Space sound waves around Earth: Electrons whistle while they work?

Space sound waves around Earth: Electrons whistle while they work?

Space is not empty, nor is it silent. While technically a vacuum, space nonetheless contains energetic charged particles, governed by magnetic and electric fields, and it behaves unlike anything we experience on Earth. In regions laced with magnetic fields, such as the space environment surrounding our planet, particles are continually tossed to and fro by the motion of various electromagnetic waves known as plasma waves. These plasma waves, like the roaring ocean surf, create a rhythmic cacophony that -- with the right tools -- we can hear across space.

Just as waves roll across the ocean or storm fronts move through the atmosphere, disturbances in space, can cause waves. These waves occur as fluctuating electric and magnetic fields plow through clumps of ions and electrons that compose the plasma, pushing some to accelerated speeds.
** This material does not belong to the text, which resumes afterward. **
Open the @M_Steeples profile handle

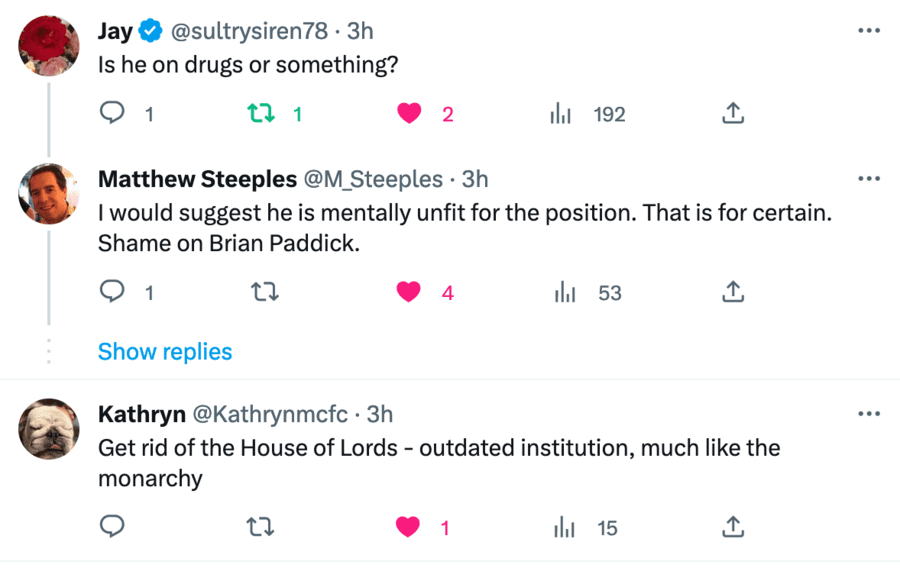tap(373, 179)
This interaction controls the balance of highly energetic particles injected and lost from in the near-Earth environment.
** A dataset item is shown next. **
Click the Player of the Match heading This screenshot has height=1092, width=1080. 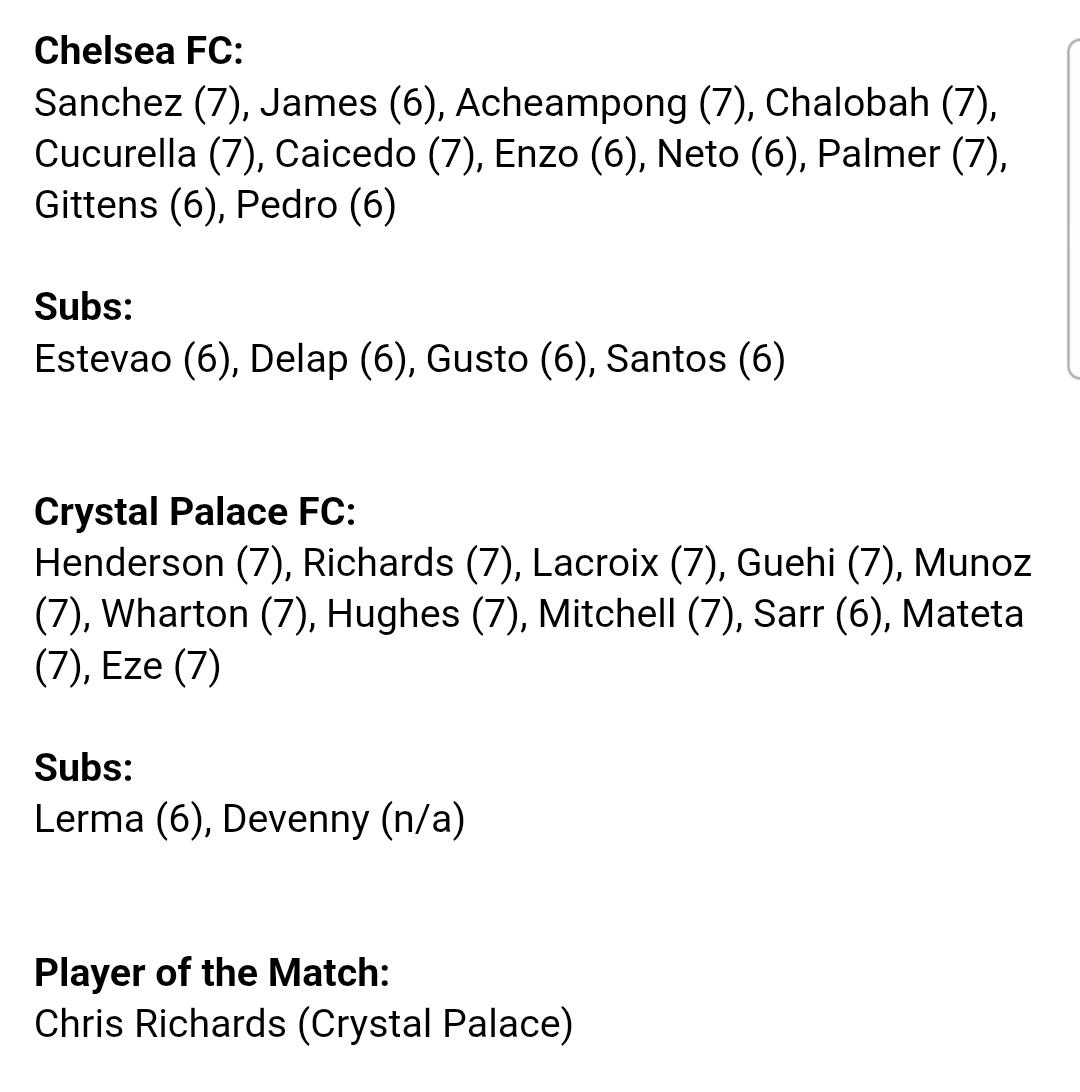(212, 972)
One type of plasma wave fundamental to shaping our near-Earth environment are whistler-mode waves. These waves create distinct sounds dependent on the plasma they travel through. For example, the region tight around Earth, called the plasmasphere, is relatively dense with cold plasma. Waves traveling inside this region sound much different than those outside. While different whistler-mode waves sing different sounds, they all move in the same way, with the same electromagnetic properties.

When lighting strikes the ground, the electrical discharge can also trigger whistler-mode plasma waves. Some of the waves escape beyond the atmosphere to bounce like bumper cars along Earth's magnetic field lines between the north and south poles. Since the lightning creates a range of frequencies, and since higher frequencies travel faster, the wave howls a falling pitch, giving the wave its name -- a whistler.
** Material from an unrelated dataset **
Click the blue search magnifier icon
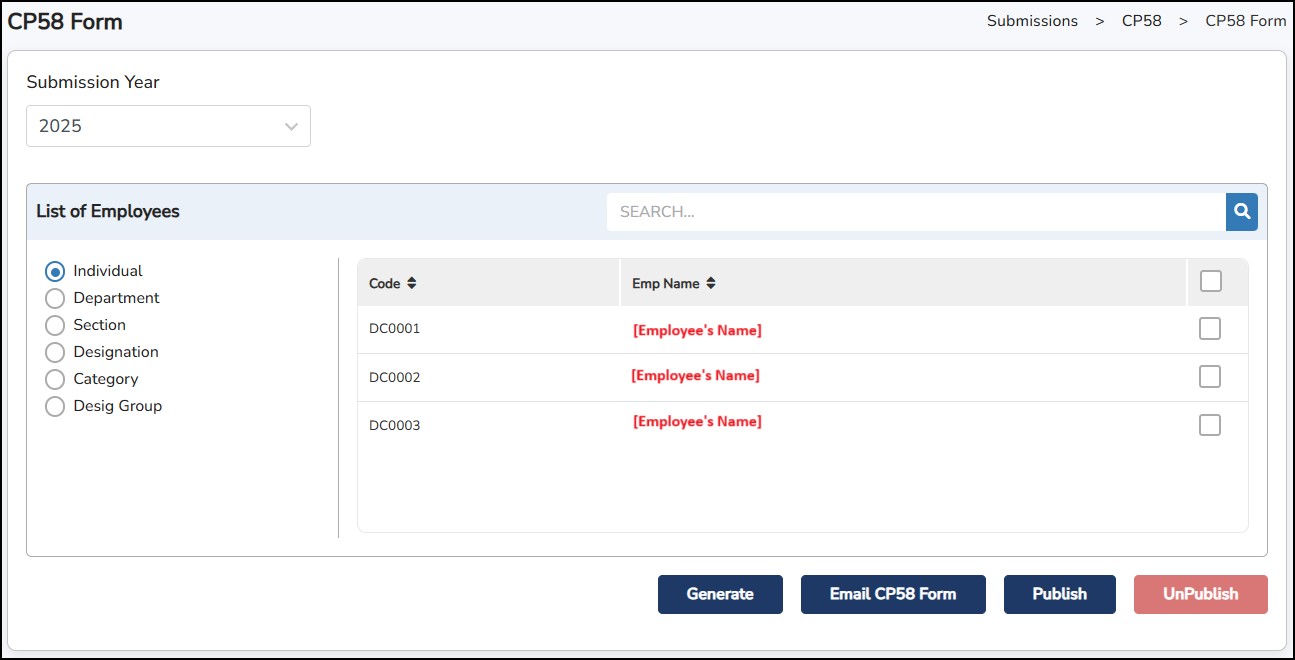The height and width of the screenshot is (660, 1295). (x=1241, y=212)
Out beyond the plasmasphere, where the plasma is tenuous and relatively warm, whistler-mode waves create primarily rising chirps, like a flock of noisy birds. This type of wave is called chorus and is created when electrons are pushed towards the night side of Earth -- which in some cases, may be caused by magnetic reconnection, a dynamic explosion of tangled magnetic field lines on the dark side of Earth. When these low energy electrons hit the plasma, they interact with particles in the plasma, imparting their energy and creating a unique rising tone.